Während diese Herausforderung zuletzt besonders ins Blickfeld geraten ist durch die Diskussion über Maßnahmen gegen die Schadstoff- und Lärmbelastung vor unserer Haustüre, beherrschten aber noch weitere wirtschaftliche Fehlschläge die Schlagzeilen für Neckar-, Murr- und Bottwartal: UBC in Murr und Hirth Motoren in Benningen haben kurz nacheinander ihre drohende Zahlungsunfähigkeit beim Amtsgericht angezeigt. Insolvenzverwalter haben jetzt in beiden Hightech-Unternehmen das letzte Wort. Vor allem die ohne Investor drohende Schließung von Hirth lässt aufhorchen, ist hier doch vor Jahren schon ein chinesischer Konzern eingestiegen, der jetzt offenbar den Geldhahn zugedreht hat.

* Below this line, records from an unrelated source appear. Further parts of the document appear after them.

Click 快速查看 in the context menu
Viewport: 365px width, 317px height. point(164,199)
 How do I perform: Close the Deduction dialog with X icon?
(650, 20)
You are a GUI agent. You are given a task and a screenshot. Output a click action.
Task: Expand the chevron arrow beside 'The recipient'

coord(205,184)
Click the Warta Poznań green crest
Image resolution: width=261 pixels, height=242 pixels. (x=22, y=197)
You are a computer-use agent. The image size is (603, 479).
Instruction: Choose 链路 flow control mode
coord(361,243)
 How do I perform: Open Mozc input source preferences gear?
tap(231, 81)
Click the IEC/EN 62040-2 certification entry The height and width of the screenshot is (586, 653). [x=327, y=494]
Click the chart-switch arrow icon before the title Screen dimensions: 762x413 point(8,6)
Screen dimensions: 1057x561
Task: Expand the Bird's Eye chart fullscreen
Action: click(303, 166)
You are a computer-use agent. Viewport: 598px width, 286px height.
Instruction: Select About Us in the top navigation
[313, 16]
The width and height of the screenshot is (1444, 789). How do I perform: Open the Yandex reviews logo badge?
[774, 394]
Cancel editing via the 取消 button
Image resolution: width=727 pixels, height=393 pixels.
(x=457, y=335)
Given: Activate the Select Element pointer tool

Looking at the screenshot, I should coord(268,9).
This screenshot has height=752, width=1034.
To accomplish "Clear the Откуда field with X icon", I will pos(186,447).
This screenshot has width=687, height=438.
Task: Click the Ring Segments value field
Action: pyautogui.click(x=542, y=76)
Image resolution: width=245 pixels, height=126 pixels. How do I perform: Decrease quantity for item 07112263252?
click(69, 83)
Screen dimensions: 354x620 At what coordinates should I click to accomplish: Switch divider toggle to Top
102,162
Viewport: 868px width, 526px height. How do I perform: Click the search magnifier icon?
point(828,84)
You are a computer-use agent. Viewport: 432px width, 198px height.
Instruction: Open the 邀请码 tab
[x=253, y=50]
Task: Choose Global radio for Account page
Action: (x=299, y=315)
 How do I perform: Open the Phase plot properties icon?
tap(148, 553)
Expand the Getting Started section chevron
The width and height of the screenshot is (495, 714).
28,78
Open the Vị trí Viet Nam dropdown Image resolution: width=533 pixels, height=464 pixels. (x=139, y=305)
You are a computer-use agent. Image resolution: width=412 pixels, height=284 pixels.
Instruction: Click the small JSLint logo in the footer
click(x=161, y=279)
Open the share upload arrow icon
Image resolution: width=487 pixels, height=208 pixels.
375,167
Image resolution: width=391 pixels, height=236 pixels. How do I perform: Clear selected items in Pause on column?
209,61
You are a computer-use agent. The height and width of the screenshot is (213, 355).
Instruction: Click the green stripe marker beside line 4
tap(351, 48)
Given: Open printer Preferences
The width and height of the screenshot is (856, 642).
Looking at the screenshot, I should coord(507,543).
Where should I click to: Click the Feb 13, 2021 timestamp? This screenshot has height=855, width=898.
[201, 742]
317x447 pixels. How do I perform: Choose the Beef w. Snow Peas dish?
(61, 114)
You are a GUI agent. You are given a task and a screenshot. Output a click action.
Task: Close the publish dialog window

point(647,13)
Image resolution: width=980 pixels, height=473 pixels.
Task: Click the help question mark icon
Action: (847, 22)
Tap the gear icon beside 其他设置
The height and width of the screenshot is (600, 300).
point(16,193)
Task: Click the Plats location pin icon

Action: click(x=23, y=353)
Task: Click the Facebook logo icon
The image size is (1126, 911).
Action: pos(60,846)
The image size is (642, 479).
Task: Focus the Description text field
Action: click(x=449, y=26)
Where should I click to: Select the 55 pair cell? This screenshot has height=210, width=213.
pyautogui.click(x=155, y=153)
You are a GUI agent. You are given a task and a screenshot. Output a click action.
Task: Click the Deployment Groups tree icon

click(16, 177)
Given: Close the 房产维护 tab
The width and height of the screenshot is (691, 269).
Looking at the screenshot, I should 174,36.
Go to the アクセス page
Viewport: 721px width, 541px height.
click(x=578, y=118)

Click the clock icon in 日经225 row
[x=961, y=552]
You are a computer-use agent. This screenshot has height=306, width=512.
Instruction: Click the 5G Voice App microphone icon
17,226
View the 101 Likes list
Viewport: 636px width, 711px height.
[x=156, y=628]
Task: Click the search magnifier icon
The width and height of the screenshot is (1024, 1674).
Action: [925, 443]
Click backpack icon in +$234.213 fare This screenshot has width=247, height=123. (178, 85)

Chinesische Firmen kaufen sich allgemein derzeit im großen Stil bei deutschen Mittelständlern ein – manche sagen, sie machten dies vor allem, um Know-how „abzusaugen“. Eher chinanahe Experten erwidern, inzwischen seien chinesische Investitionen viel nachhaltiger orientiert. Wie dem auch sei: Chinesische Geldspritzen für schlingernde oder am Abgrund stehende Unternehmen wie Hirth, sind ein Zeichen, dass sich die Gewichte – sowohl politisch wie wirtschaftlich – weltweit verschieben. Nicht umsonst ist vielfach vom „asiatischen Jahrhundert“ zu hören.

Sind auch große heimische Auto- und Zulieferfirmen bald in chinesischer und asiatischer Hand? Vieles deutet darauf hin, etwa der Einstieg des Investors Li Shufu beim „Daimler“. Shufus Firma Geely kaufte auf einen Schlag zehn Prozent der Anteile. Was bedeutet das für uns? Mit verzagtem, oft aus Verlustängsten gespeisten Denken werden wir nicht weiterkommmen. Die schwäbischen Pioniere Daimler und Bosch wären mit dem krampfhaften Festhalten an der zu ihrer Zeit bewährten Mobilität – Pferdefuhrwerken – längst vergessen. Was spricht dafür, dass die Pferdefuhrwerke von heute – Ottomotor und Diesel – uns den Weg in die Zukunft weisen? Es ist wohl eher nicht der richtige Weg. Wenn wir wirtschaftlich erfolgreich bleiben wollen in der vierten industriellen Revolution, angetrieben durch die Digitalisierung, brauchen wir mehr Mut und Pioniergeist. Dass im großen Umbruch viele auf der Strecke bleiben werden, darf uns nicht verzagen lassen.